Foundry Agents Get MCP Tooling — And Microsoft Finally Says the Quiet Security Part Out Loud
Foundry Agent Service supporting MCP is not the headline. The headline is that Microsoft’s documentation now reads like someone has finally accepted the security implications of MCP becoming the default tool layer for enterprise agents.
The new Microsoft Learn guidance explains how Foundry agents connect to remote Model Context Protocol servers across Python, C#, JavaScript, Java, REST, Basic agent setup, and Standard agent setup. It covers public endpoints, private endpoints, project connections for credentials, Foundry Toolboxes as MCP-compatible endpoints, approval gates, and limitations such as a 100-second timeout for non-streaming MCP tool calls. That sounds like plumbing because it is plumbing. It is also the part of the stack that will decide whether production agents are useful systems or beautifully documented footguns.
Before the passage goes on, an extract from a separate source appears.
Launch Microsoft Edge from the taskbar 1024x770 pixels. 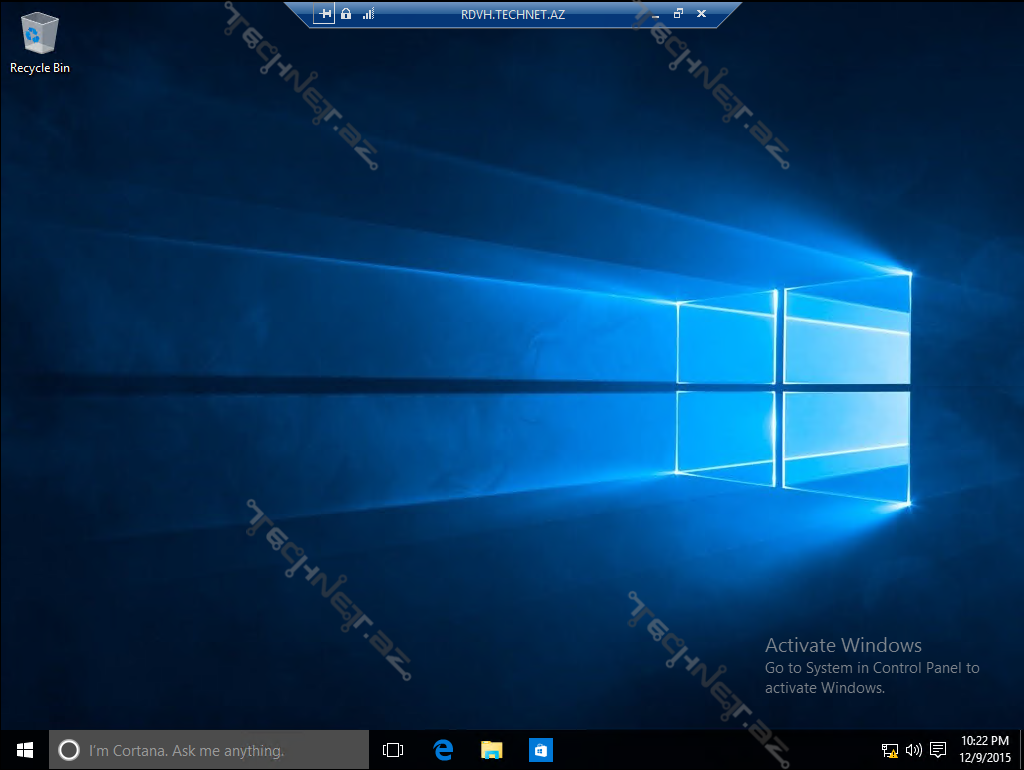(443, 750)
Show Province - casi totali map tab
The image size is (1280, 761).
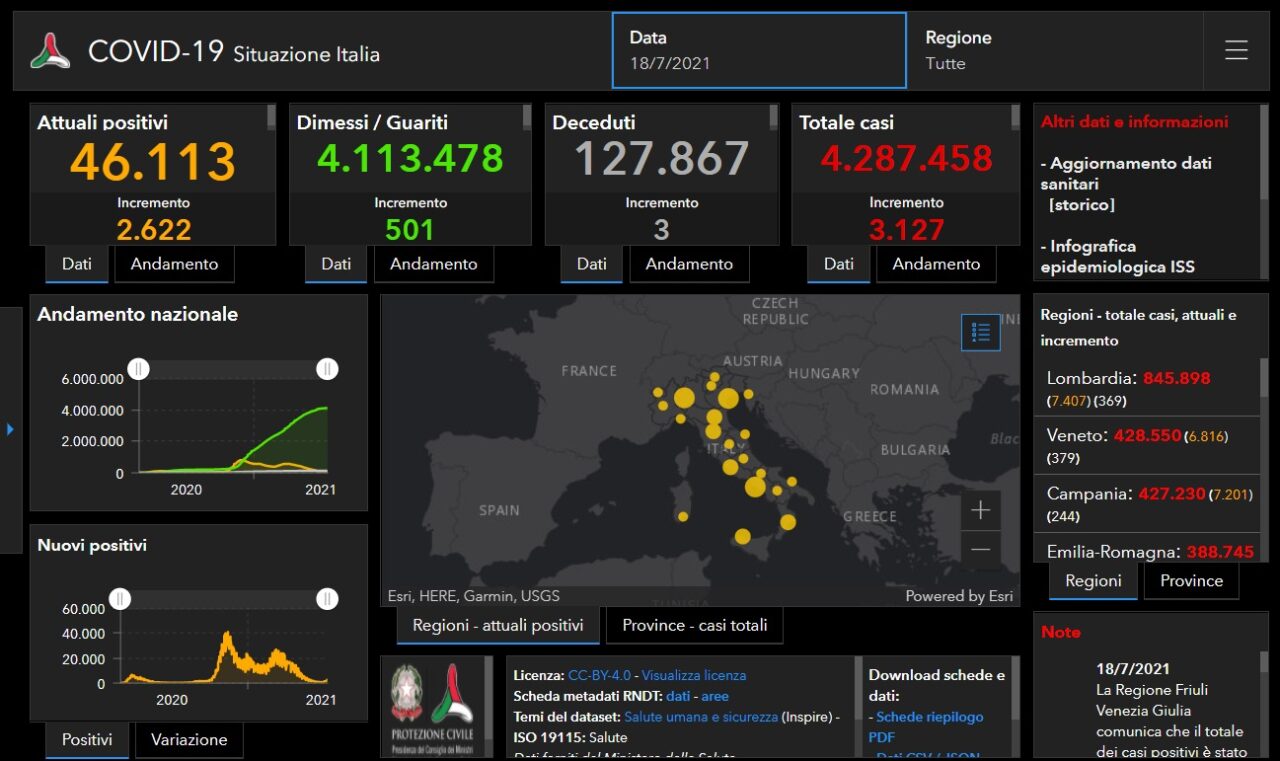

MCP gives agents a common way to discover and call tools. Foundry support gives Microsoft customers a managed place to wire those tools into hosted agents. But the useful part of the docs is the caution: non-Microsoft MCP servers may receive prompt content, custom headers can carry sensitive authentication material, and developers remain responsible for tool selection, data handling, and compliance. Translation: the protocol standardizes the door. It does not decide who should walk through it.
The architecture is taking shape: agents, tools, credentials, policy
The Foundry pattern is clear. Agents run in Microsoft’s agent service. Tools are exposed over MCP. Credentials should be stored in a Foundry project connection instead of application code. Public MCP endpoints can be used with Basic and Standard setups. Private MCP endpoints require Standard Agent Setup, private networking, and a dedicated MCP subnet in a virtual network. Microsoft’s validated private configuration uses Azure Container Apps with internal-only ingress on a subnet delegated to Microsoft.App/environments.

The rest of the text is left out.